諸国を放浪していた浪人、鮎貝伝八郎親子は、5代将軍綱吉の生類憐れみの令により混乱する江戸に逗留していた。しかし父は外出先で心臓発作を起こし他界してしまう。得意な鯉、鮒釣りでなんとか暮らしていた伝八郎の元へ、尾張藩家老の稲葉主膳が訪れた。亡き父を知る稲葉は伝八郎を仕官させたいという。応じた伝八郎に命ぜられた仕事は御納屋奉行という、魚河岸から鯛を無料で手に入れてくるという仕事だったーー



 釣りは掴み程度で、物語としては勧善懲悪のスッキリとして読みやすい時代小説なのだが、

 「まだまだ世間を見る目の甘めえ、甘めえ坊っちゃまだから、池の水に浮かんでる可愛い虫っ子のあめんぼうだ。」

〜引用元  長辻象平作御納屋侍 伝八郎奮迅録 : 1 あめんぼう〜

なんと伝八郎と一緒に何も考えずに楽しんでいる甘ちゃん読者にも冷水を浴びせる、ミステリーのように伏線を張りまくり裏の物語も読ませたがる変な小説だった。伝八郎は手妻(手品)が得意だが、作者も読者を驚かせるのが好きなようだ。

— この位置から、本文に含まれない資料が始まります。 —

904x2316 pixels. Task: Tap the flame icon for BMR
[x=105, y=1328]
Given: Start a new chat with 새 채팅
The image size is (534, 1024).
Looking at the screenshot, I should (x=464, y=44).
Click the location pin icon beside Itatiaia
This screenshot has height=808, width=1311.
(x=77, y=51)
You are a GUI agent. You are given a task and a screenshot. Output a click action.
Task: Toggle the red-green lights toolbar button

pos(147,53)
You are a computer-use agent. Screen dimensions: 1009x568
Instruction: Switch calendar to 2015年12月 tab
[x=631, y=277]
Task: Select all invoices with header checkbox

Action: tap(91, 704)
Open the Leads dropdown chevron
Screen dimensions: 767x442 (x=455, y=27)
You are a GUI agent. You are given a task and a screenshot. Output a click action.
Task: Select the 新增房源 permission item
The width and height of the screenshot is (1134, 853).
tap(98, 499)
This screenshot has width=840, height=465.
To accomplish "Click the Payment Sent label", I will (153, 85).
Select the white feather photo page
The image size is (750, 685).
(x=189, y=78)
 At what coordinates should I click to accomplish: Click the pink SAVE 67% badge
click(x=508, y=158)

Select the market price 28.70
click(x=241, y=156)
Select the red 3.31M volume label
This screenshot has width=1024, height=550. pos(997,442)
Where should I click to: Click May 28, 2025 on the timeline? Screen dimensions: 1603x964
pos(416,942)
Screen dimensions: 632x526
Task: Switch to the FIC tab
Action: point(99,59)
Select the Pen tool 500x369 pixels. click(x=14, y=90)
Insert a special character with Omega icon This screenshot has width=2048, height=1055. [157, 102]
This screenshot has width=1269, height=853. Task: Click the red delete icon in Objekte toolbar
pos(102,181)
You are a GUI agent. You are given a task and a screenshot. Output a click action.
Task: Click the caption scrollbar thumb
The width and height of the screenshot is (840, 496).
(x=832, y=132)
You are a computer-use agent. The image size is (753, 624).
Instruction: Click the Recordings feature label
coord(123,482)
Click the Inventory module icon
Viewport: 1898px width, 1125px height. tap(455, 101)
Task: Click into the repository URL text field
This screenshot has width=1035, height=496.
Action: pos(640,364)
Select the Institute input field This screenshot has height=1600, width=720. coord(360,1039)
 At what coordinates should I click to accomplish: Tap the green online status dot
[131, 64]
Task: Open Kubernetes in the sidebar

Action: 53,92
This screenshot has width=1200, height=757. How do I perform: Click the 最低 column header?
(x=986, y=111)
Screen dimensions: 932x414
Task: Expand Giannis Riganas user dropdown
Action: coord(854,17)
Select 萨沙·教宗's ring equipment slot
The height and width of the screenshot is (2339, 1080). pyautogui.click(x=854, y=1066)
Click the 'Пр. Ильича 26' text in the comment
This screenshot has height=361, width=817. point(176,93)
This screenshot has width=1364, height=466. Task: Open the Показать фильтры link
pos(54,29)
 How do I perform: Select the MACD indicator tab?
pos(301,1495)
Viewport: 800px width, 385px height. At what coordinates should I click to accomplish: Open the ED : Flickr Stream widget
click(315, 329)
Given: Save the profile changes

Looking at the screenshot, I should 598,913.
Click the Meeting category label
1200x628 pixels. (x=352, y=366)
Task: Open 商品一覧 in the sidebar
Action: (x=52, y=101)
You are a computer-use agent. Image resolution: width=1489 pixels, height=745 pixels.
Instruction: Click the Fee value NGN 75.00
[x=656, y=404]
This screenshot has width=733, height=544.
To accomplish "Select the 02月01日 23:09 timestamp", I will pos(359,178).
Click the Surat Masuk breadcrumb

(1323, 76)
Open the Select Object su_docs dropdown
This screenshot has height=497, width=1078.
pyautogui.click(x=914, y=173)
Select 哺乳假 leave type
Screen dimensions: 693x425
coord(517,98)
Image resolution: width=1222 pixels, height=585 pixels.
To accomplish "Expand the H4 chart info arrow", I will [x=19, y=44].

 この小説は続編があるのだが、実はその続編を先に読んでしまい、途中まで読んで、どうも変だ、なにやら読者との暗黙の了解があるぞとタイトルを見返したところ2巻目であることに気づいた。それで慌てて1巻目のあめんぼうを読み始めるのだが、この本のあらすじは大枠分かった上で読むことになった。それでも面白く読めたが、何も知らないで読みたかったなぁ。まぁこればっかりはしょうがない。

 作者は釣りはもちろん魚やイカ・タコ・貝などの魚類に造詣の深いらしく、作中に出てくる鱸の洗い、鰯の塩焼き、蛤の雑煮など、本当においしそうな描写が素晴らしい。最近、50年くらい前の本を読んでいたらあまりにもの表現の豊富さに驚き、現代の言葉、文章の語彙力読むのなさに愕然としたのだが、この作者の語彙力もなかなかのものだ。

 それに、生類憐れみの令と魚河岸というテーマもおもしろい。綱吉がどんどん生類憐れみの令の範囲を広め強めていく中、そうはいっても、と現実と折り合いをつけていく江戸という街。現代も動物愛護や自然保護から、釣りを始め、動物を食べることにも自由にならなくなってきそうな予感がしてきている。へらぶな釣りなど、食べるためではなく単に楽しむために釣りをするのだから以ての外だ。へらぶなはかわいそう、国内外来種の放流を許すな!と興味を持たれたらへらぶな釣りの伝統の火もあっという間に消え去ってしまうだろう。極端から極端に流れる日本人のヒステリー症は、SNSという翼を得て富士山の高みを超えている。あり得ない話ではない。もっとみんな、釣りでもしてセロトニンを増やしたほうがいいんじゃないですか。

 さて、回収されない伏線だらけのあめんぼうだから、次回作みずすましを読むのが楽しみだ。もう、半分近く読んじゃったけど。自分の頭で考えながら、続きを読もう。